How will the ban on denials for pre-existing conditions work?

The bill appears to have provisions for waiting periods and open enrollment times. This is nothing new, it is just like Employer insurance plans and Medicare. For employer plans, you can only make changes during open enrollment and typically, there are waiting periods after initial enrollment for coverage on pre-existing conditions.

For Medicare, you have to enroll when you first become eligible, if you do not do this - you wait until the next January for open enrollment.

It would appear to me that if you choose to pay the fine instead of enrolling, then get sick. You wait (and pay all medical expenses) until the next open enrollment period. Depending on how your state exhange and insurance companies decide to do business, there may be an additional waiting period for coverage of pre-existing conditions - but they cannot outright reject you.

I’m sure that the authors of the legislation considered the opportunities for ‘Gaming’ the system by buying cheap insurance or waiting to buy it and have put (or will allow) safeguards against it.

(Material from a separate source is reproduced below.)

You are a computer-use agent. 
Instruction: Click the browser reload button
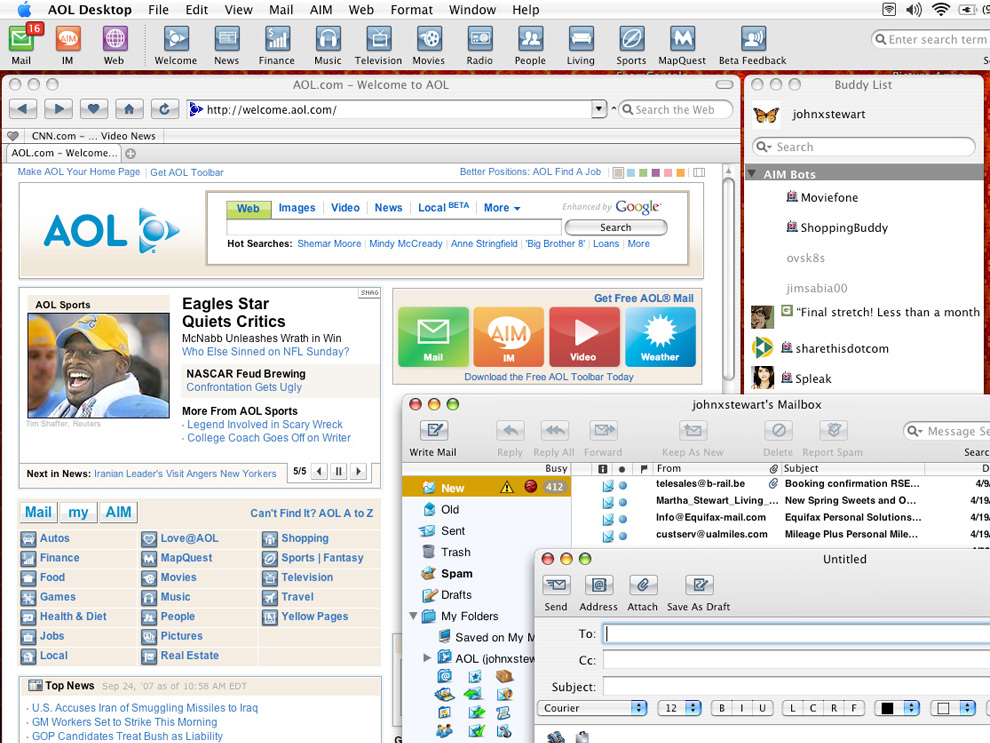tap(164, 109)
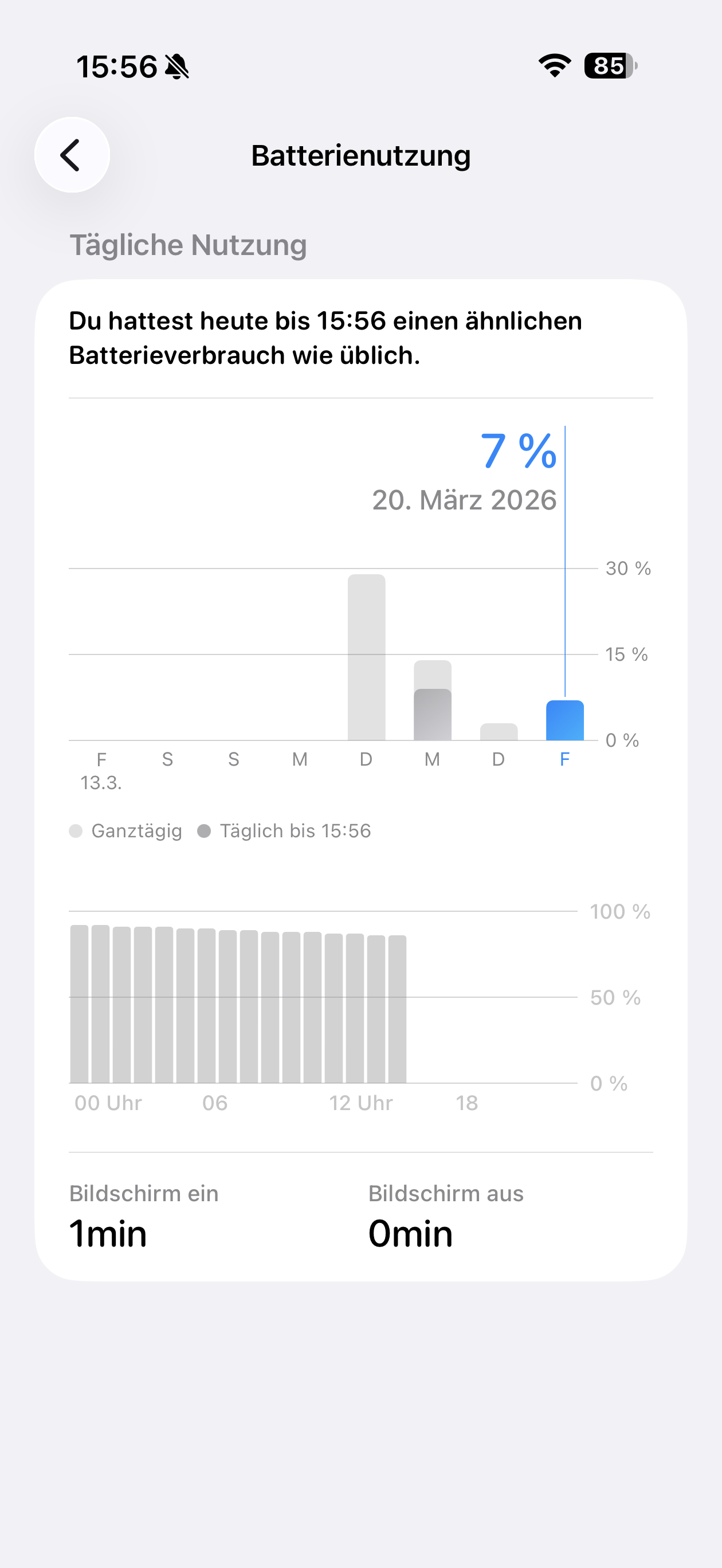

Still though, as with everything else in life - people will choose to roll the dice - and the rest of us will pay their medical expenses with higher premiums - just as we do now.

Does it? What are they? I’ve never heard of such provisions.

As far as I’m aware there’s no additional waiting periods for pre-existing conditions. There’s no discrimination based on pre-existing conditions whatsoever.

Again, as far as I’m aware, they haven’t really. The legislators figure that people like having affordable insurance when its available and they don’t like paying large fines, so they’ll buy insurance. That’s about it. The CBO mostly agrees. But they could be wrong. In answer to Saint Cad, I don’t know the specifics of enrollment or applying for insurance, but the basics are that if you are uninsured by choice and paying fines, and you come down with a serious illness, you apply for insurance with an insurance company and they have to offer you insurance, at the normal premium levels, and they thus have to pay for your treatment. Is this what you meant?.